Later on, McCarthy let him try a few under-50 yarders. Crosby responded by going 0-2. He should have kicked his final ball in a Packer uniform as games are going to be too close in January to have a handicap like this.
The Bears kicker today was Olinda Mare, who was 2-2. He was on the street until this week when the Bears called him in as their regular stud kicker Robbie Gould was injured and put on IR. What a difference there was in kickers today. One guy looked like a sure strikeout at the plate, while the other guy, the new guy, looked confident that he’d get a hit.
Crosby keeps slicingor hooking them into the hazard.
If Ryan Longwell wants to come off the golf course and kick again, he should be on a plane tomorrow morning.
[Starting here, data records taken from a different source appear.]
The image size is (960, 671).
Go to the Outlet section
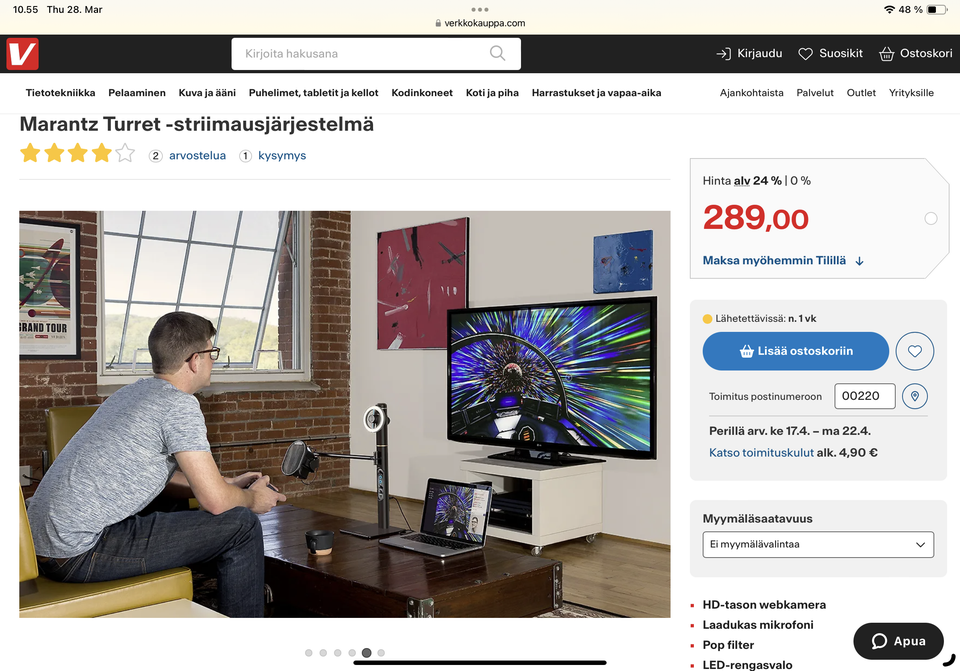click(x=861, y=92)
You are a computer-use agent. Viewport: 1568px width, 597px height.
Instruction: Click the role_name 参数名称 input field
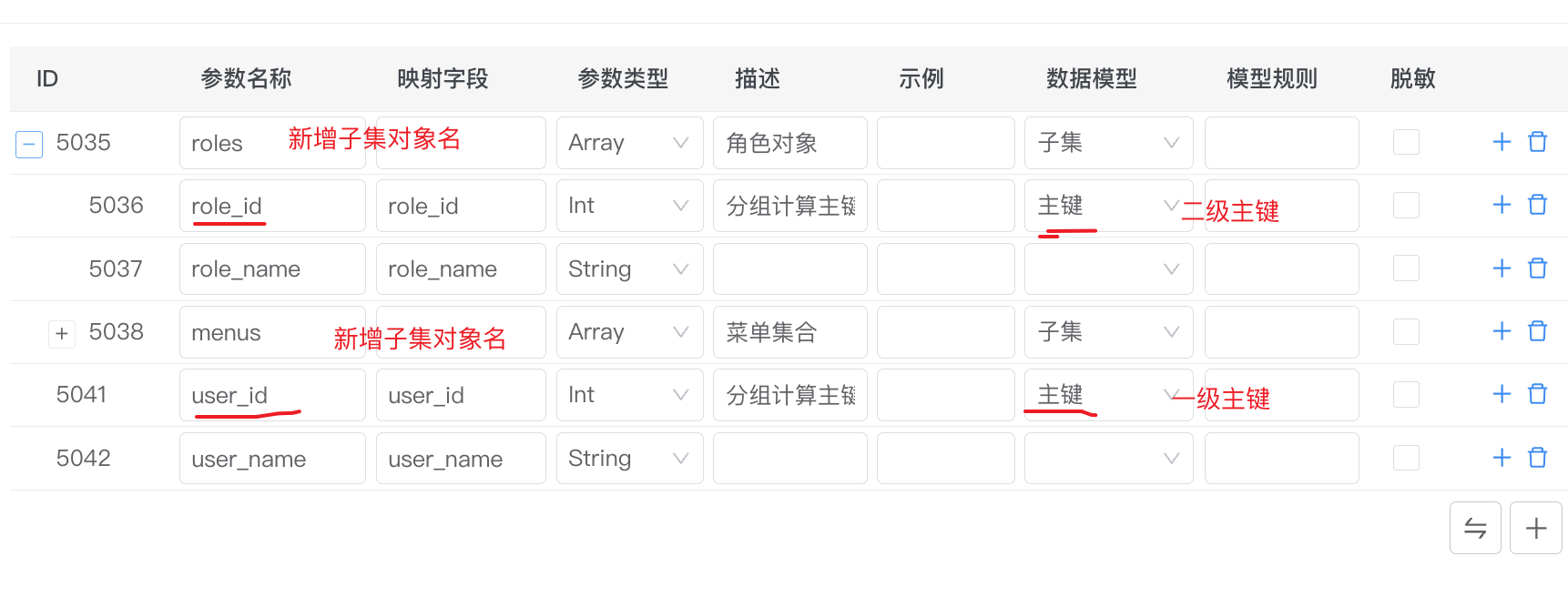pyautogui.click(x=271, y=269)
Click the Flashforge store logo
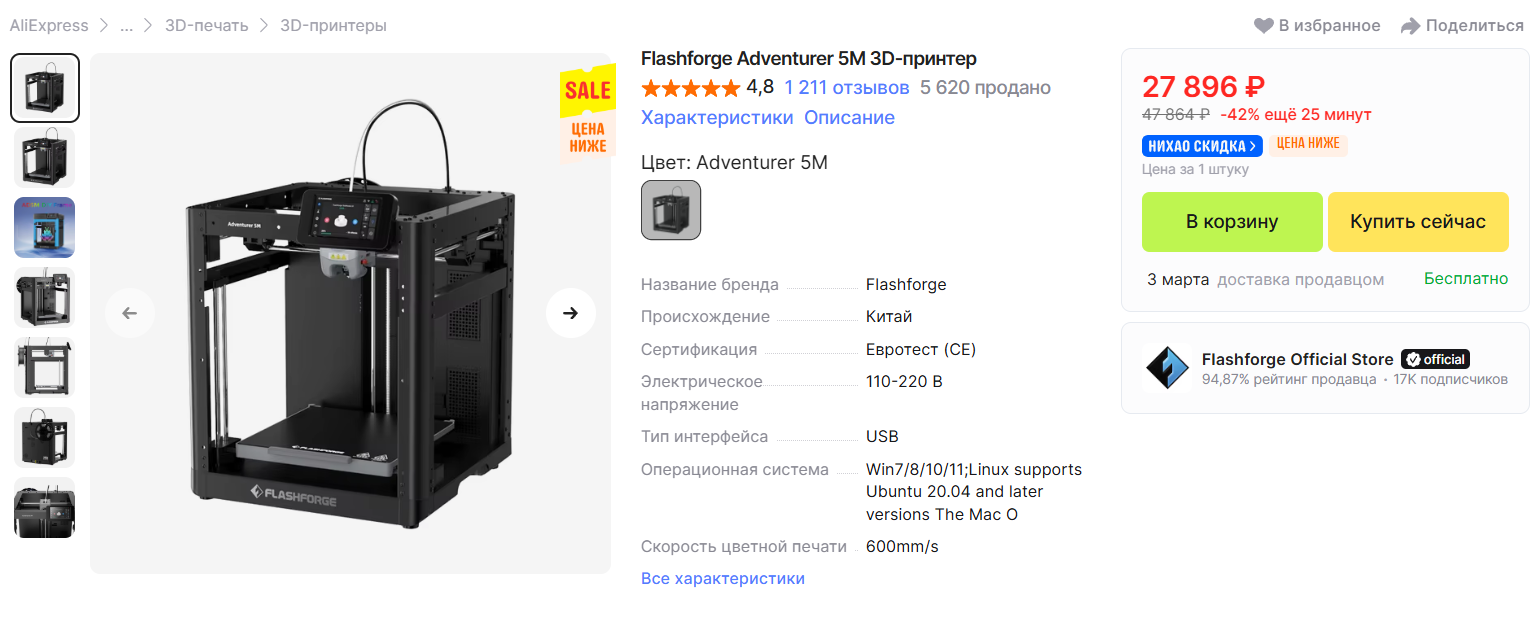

I love Ryan Grant, and I seem to have defended him dozens of times over the past four years to friends and readers. But his fumble today was unacceptable. I know it was Charles Tillman and the famous “punch”. But Tillman has tried that a lot the past month and nobody has fumbled from it.
Grant did today, and it was at a point where the Packers were up 21-7 and marching. They were in field goal range already (for normal kickers), but were headed for a possible touchdown and a 21-point lead.
I’m still not sure why Grant was getting carries at that juncture ahead of Alex Green and DuJuan Harris. One of them might have been dinged up, who knows. But Harris only had five carries on the day, and Green 13. Grant was given eight carries.
The Packers were up 21-10, with 7 1/2 minutes to go, and the defense had just stopped the Bears again and forced them to punt it back to Rodgers and the offense. The Bears offense had been stymied for most of the day, and the Packers were up two scores and about to take the ball back and ice the game at best. At worst, a three-and-out, but taking a few more minutes off the clock.
Instead, punt returner Randall Cobb fielded the punt at the 23-yard line, and shockingly threw a lateral backwards all the way across the field, intended for seventh string wide receiver Jeremy Ross. The throw was low, but should have been caught and fallen on at the worst. Instead, Ross dropped it, and couldn’t pick it up before a Bear came in and scooped it up.
The mystery call ultimately gave the ball back to the Bears with a first down at the Packers 16-yard line. Fortunately for the Packers, the defense, again, held up and kept the Bears out of the end zone. But the chip shot (it wasn’t Crosby) field goal made it a one score game at 21-13, with still seven minutes to go.
Also, McCarthy’s loyalty to the obviously shaky kicker Crosby has proven to be a handicap to this team.
Crosby left six points on the table today, and when facing teams like the 49ers, Giants, Falcons, Seahawks in the playoffs, those six points are going to come back and haunt the team sooner rather than later. When a coach passes on a 45-yard FG and instead goes for it, you know there’s a problem at kicker.
There are many better options available right now, starting with former Packer Ryan Longwell.
While I like Crosby, and surely so do his teammates and coach, the NFL is a business, even for the Packers. Crosby is one of the game’s highest-paid kickers, and should be a strength. Instead, he’s an achilles heel.